Kann ich nur einmal (probeweise)getragene, im Internet gekaufte Unterhosen, nach dem Fernabsatzgesetz zurückgeben? Oder einen nur einmal probeweise, bei einer Fetischparty (von denen gibts reichlich!) getragenen Neopreneanzug?

Also ich würde nur ungerne einen solchen Anzug (oder unterhosen....;o)dann geliefert bekommen, der schonmal "probeweise" angezogen wurde...

Volker
11.02.2007 23:13
Ja, du kannst auch diese Sachen zurückgeben!

Der Händler kann aber den evtl. Wertverlust (Beispiele erspare ich uns mal) einbehalten.

Ich weiß ja nicht was du auf deinen Fetischpartys so alles machst, aber ich glaube das du da den Wert der Ware senken wirst....

Der Händler wird die Ware nicht mehr als NEU verkaufen können und muss dann natürlich auf evtl. Beschädigungen hinweisen.


Gruß
Blubb-Blubb
12.02.2007 17:26
a) Das Fernabsatzgesetz FernAbsG gibt es nicht mehr (Außerkrafttreten: 1. Januar 2002 (BGBl. I 2001, S. 3138))
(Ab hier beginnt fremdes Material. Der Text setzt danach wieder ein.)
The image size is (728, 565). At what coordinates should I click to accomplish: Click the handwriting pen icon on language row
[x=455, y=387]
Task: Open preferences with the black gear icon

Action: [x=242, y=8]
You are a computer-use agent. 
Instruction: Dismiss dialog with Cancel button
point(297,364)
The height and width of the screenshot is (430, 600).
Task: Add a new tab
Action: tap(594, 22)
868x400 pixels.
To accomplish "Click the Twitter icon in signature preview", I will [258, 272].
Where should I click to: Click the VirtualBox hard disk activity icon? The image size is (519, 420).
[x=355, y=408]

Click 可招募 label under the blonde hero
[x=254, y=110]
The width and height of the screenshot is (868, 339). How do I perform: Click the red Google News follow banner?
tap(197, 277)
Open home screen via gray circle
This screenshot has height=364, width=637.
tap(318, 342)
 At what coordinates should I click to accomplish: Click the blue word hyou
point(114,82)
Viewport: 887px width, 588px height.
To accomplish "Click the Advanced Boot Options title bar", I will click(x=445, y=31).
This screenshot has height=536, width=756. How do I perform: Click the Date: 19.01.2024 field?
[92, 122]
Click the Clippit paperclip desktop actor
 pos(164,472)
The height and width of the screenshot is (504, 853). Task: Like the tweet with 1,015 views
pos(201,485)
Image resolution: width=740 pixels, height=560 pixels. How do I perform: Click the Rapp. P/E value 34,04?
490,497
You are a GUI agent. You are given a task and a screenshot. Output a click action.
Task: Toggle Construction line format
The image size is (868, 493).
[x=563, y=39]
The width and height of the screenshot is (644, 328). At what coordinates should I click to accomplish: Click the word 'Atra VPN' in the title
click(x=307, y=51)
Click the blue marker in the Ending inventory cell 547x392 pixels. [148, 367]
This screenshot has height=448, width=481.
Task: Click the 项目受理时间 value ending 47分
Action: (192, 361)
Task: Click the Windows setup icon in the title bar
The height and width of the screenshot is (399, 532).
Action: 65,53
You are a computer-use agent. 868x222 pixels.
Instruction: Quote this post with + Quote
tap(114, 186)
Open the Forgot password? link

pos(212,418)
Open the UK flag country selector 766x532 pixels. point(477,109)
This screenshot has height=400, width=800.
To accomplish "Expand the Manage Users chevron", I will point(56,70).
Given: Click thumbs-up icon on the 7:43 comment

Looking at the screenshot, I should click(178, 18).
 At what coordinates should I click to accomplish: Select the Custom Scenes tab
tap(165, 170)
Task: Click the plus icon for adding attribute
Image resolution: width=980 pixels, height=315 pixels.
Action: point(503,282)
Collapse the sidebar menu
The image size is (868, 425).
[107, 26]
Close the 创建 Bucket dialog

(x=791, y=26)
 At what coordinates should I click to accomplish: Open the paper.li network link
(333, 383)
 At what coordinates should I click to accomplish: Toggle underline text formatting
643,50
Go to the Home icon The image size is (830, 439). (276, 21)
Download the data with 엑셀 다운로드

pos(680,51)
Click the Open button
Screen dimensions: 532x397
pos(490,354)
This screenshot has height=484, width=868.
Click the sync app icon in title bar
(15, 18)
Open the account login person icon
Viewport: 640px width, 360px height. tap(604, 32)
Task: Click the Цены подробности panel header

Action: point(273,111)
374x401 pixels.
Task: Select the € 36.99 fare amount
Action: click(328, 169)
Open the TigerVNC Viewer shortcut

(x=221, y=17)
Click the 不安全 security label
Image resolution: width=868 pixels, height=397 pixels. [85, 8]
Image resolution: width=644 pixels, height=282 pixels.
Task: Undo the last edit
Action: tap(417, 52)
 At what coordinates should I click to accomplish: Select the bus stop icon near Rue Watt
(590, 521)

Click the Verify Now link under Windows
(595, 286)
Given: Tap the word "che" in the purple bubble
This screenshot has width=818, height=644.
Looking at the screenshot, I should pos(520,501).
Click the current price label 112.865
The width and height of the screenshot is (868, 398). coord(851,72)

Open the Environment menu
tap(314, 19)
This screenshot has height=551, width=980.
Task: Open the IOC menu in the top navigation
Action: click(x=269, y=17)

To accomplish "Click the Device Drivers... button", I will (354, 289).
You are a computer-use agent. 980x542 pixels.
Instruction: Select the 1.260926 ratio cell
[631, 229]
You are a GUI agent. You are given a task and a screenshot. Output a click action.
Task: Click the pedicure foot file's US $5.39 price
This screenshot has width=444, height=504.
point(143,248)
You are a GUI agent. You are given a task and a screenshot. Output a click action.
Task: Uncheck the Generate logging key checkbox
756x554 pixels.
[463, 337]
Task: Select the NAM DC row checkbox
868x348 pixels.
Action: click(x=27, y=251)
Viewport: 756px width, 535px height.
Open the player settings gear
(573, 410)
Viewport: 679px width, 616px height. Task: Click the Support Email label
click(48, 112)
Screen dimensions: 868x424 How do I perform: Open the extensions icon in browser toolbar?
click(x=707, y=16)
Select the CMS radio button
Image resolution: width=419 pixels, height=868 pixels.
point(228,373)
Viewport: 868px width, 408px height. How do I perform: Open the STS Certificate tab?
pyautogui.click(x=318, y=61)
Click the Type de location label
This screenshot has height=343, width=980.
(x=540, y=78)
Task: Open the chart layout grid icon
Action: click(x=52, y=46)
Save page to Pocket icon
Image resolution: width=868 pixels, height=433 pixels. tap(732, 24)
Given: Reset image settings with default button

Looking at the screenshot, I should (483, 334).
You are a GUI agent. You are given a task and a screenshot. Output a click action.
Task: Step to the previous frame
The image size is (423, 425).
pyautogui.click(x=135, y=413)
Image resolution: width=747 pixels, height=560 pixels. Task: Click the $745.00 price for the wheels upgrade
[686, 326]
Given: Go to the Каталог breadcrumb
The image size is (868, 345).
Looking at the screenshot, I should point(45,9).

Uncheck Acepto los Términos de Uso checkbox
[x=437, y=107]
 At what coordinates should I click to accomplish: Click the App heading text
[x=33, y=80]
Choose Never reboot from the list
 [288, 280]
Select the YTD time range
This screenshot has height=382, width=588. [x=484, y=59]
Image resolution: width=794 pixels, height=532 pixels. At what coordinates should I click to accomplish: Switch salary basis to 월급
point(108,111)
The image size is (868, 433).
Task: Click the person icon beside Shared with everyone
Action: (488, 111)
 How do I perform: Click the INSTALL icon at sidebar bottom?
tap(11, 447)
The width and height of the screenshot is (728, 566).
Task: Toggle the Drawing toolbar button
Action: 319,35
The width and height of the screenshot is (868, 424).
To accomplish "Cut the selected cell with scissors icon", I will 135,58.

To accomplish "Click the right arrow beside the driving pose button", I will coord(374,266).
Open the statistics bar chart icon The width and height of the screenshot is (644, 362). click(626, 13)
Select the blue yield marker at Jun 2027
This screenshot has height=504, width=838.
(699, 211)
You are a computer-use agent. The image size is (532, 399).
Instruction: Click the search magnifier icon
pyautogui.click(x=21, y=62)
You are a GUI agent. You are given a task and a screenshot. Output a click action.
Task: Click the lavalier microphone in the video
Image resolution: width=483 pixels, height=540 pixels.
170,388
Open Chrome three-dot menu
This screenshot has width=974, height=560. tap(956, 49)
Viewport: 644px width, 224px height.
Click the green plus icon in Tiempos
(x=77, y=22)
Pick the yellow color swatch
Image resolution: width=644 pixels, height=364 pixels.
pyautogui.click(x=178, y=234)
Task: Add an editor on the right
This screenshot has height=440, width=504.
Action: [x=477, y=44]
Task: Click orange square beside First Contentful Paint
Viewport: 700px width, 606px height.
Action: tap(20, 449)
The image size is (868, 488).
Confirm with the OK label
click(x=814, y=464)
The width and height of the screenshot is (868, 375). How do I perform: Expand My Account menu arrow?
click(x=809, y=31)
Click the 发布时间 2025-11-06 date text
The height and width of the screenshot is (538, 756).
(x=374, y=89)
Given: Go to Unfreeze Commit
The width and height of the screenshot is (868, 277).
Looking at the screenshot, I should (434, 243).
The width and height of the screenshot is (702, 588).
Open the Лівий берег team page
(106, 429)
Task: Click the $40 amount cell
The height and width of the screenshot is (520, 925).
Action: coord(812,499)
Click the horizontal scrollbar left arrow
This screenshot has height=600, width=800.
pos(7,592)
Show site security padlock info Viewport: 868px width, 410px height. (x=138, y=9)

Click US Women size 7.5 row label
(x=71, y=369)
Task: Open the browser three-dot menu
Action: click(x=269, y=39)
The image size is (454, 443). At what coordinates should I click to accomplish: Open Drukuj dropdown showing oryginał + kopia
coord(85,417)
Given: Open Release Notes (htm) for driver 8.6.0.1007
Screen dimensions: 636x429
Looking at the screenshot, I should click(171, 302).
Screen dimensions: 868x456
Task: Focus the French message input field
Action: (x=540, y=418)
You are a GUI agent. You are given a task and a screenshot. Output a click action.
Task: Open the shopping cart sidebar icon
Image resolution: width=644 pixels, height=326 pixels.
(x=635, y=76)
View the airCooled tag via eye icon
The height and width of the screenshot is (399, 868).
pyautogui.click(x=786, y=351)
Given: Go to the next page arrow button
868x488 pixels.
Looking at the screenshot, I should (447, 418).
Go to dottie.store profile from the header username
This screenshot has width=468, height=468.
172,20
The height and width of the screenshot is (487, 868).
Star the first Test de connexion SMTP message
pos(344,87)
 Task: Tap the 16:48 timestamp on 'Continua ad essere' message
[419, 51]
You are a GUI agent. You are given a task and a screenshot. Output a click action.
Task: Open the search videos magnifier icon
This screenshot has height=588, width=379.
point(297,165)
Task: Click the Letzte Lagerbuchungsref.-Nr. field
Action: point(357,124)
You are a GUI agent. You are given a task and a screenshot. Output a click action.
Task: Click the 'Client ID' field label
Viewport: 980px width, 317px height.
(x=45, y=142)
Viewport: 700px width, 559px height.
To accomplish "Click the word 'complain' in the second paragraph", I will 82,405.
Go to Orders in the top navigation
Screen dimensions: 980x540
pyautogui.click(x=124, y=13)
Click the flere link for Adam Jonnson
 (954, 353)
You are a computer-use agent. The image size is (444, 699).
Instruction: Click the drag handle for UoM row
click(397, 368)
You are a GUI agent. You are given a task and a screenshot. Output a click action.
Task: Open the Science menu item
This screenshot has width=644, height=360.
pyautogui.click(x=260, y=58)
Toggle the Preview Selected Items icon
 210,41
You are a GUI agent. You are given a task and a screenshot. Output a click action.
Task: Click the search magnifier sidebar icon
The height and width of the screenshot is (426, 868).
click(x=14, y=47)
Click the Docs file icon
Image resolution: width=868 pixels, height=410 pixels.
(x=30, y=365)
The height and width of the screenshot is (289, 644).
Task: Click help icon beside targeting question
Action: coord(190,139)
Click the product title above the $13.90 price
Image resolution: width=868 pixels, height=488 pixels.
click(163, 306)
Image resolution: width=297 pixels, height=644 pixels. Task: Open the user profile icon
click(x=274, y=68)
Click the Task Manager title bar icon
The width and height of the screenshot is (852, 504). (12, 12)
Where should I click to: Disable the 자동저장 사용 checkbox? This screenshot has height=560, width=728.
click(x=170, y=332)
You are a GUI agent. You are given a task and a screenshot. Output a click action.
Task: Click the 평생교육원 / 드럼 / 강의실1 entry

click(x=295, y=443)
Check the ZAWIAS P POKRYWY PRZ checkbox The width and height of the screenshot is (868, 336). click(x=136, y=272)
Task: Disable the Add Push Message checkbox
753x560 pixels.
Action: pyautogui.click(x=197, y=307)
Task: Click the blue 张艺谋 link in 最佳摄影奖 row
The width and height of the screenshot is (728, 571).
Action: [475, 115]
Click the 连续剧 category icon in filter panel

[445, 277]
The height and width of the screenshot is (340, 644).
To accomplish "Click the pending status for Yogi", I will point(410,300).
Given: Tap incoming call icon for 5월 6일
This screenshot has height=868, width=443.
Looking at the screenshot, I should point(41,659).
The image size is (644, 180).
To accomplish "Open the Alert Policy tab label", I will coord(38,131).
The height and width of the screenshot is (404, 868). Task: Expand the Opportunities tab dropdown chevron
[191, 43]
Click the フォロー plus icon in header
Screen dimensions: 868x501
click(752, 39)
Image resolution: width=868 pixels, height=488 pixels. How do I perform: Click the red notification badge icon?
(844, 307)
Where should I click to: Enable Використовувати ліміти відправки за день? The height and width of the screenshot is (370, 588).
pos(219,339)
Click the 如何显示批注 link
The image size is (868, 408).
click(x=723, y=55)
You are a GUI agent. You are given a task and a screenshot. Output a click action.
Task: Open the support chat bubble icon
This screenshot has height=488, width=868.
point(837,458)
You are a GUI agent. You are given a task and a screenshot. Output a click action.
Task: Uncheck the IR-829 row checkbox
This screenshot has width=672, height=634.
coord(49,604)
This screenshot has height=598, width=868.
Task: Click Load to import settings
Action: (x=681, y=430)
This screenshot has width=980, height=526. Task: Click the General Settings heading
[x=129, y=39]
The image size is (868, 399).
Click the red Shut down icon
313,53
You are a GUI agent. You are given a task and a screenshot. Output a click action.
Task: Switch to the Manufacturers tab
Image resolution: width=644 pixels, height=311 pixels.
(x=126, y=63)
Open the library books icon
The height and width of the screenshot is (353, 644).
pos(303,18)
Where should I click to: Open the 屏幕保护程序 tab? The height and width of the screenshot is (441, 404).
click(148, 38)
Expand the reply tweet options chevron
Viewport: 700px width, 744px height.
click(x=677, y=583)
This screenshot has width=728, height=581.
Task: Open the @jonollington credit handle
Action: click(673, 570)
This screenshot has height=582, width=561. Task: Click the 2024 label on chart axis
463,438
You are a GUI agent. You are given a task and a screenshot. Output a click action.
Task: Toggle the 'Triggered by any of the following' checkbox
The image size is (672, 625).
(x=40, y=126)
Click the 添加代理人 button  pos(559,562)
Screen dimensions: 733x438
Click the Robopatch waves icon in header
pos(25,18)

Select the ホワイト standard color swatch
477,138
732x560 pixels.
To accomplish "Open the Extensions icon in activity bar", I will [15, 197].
b) neu geschaffen wurden BGB § 312b http://bundesrecht.juris.de/bgb/__312b.html und http://bundesrecht.juris.de/bgb/__312d.html in denen die Fernabsatzverträge auf dem Gebiet des Privatrechts geregelt sind.

Ein Widerrufsrecht und/oder Rückgaberecht besteht in jedem Fall (und kann auch nicht durch AGB`s von Lieferanten ausgehebelt werden) nach BGB § 355 http://bundesrecht.juris.de/bgb/__355.html und § 356 http://bundesrecht.juris.de/bgb/__356.html .

Dann meiden wir halt solche Online-Shops, die uns weißmachen wollen, AGB ginge vor BGB.